* [TASK DIRECTIONS] Starting at the line that contains "You are a GUI", write out each line through the end of the data below, exactly as it stands. Skip any pictures.

[Dataset entries]
◇ ◇ ◇ ◇
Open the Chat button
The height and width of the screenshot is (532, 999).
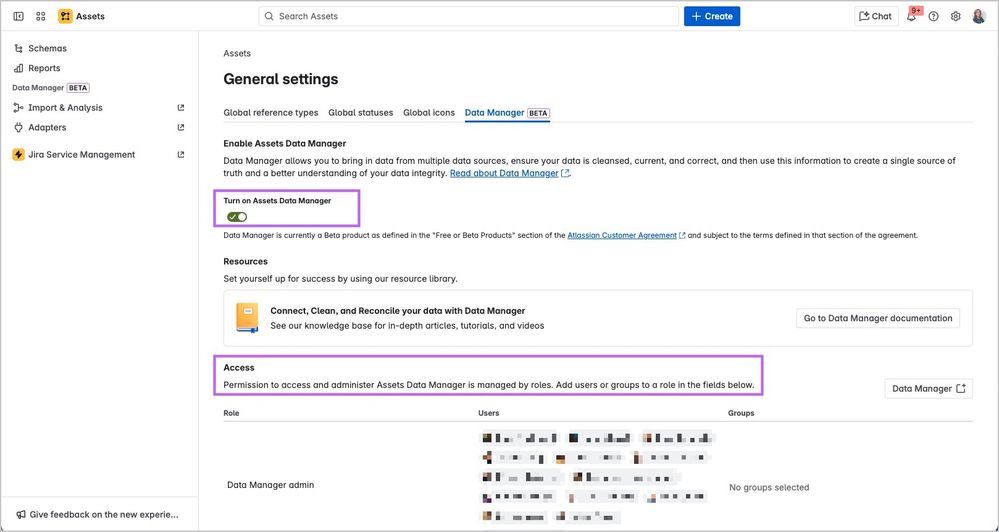click(x=875, y=16)
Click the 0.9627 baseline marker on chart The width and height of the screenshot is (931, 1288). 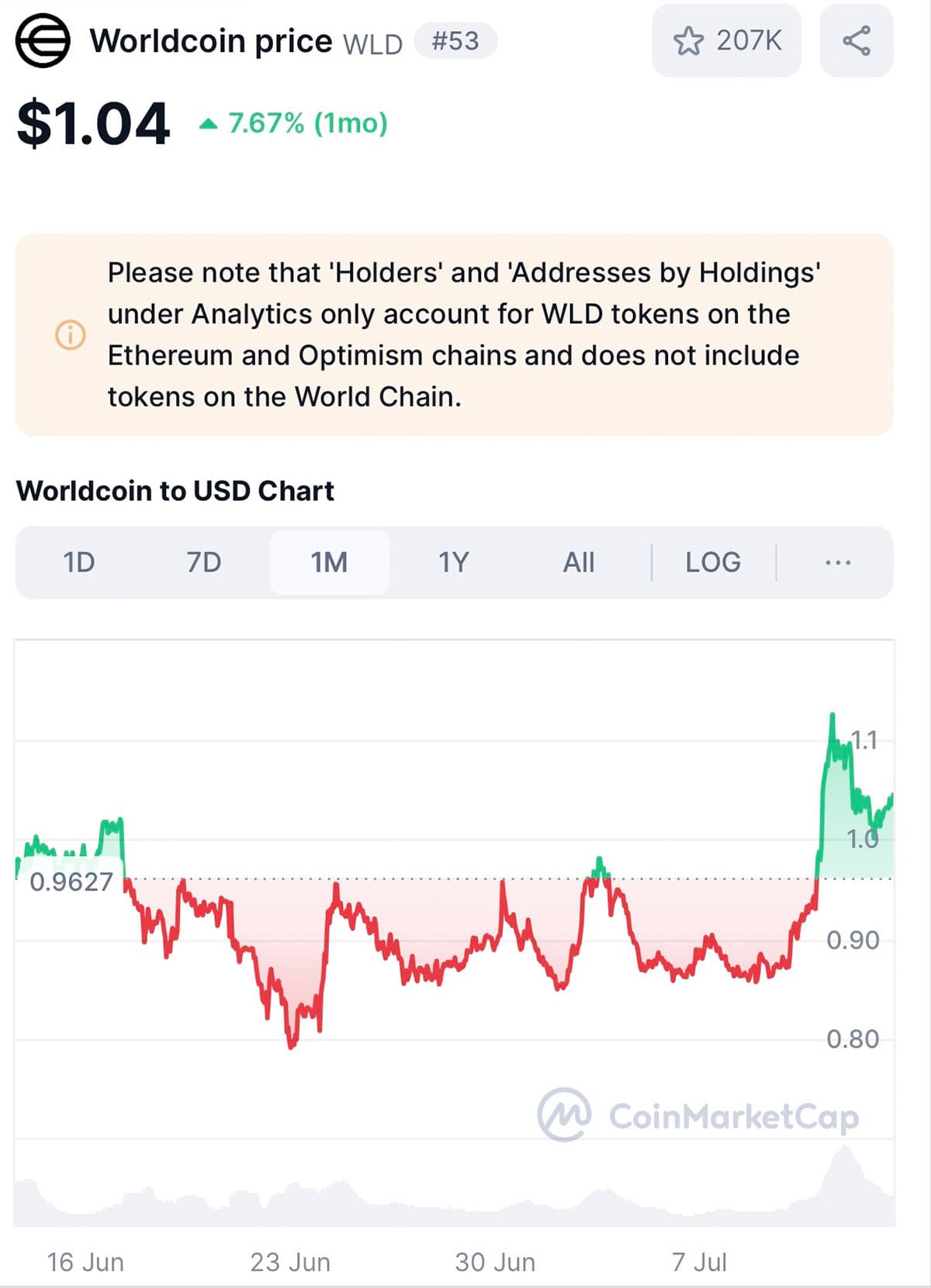(71, 880)
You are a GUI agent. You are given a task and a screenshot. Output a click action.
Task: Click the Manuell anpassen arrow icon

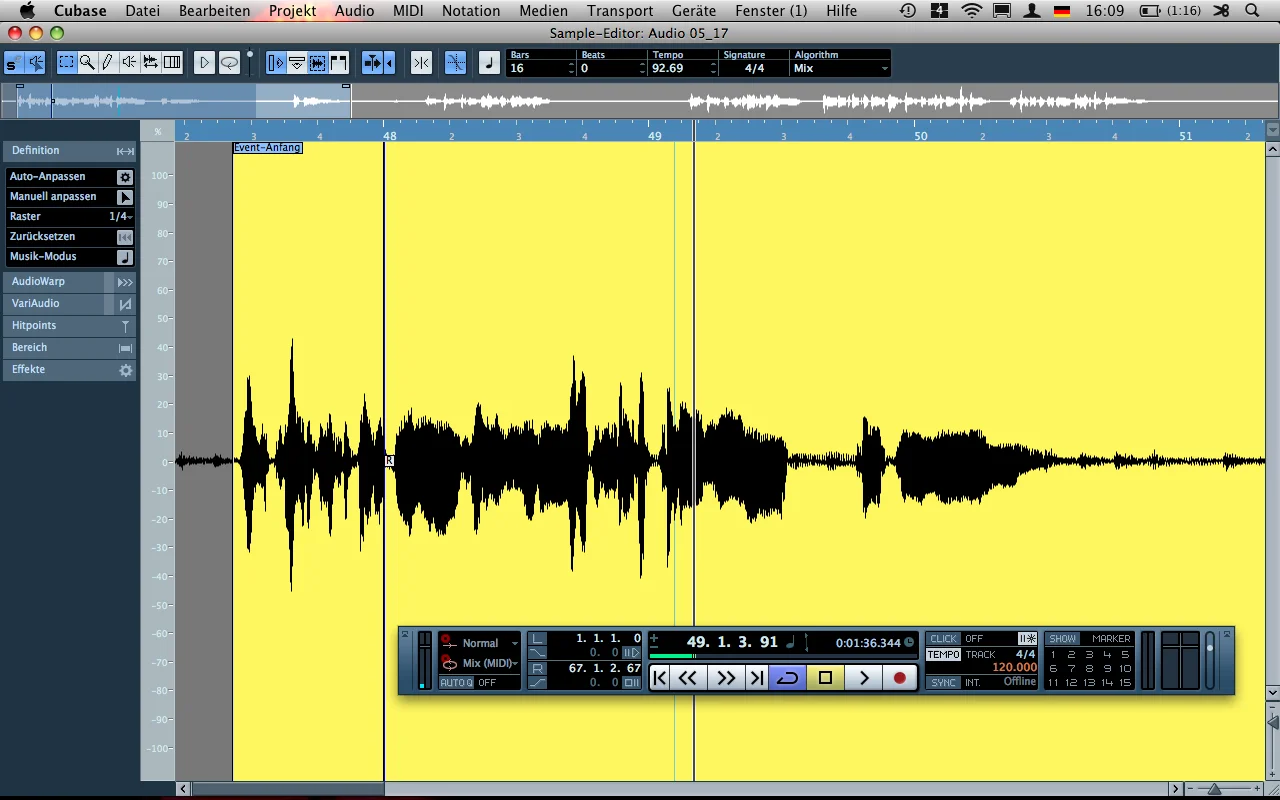125,197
◇ ◇ ◇ ◇
* [ANSWER TO THE EXERCISE]
You are a GUI agent. You are given a task and a screenshot. Output a click action.
Task: Click the Manuell anpassen arrow icon

125,197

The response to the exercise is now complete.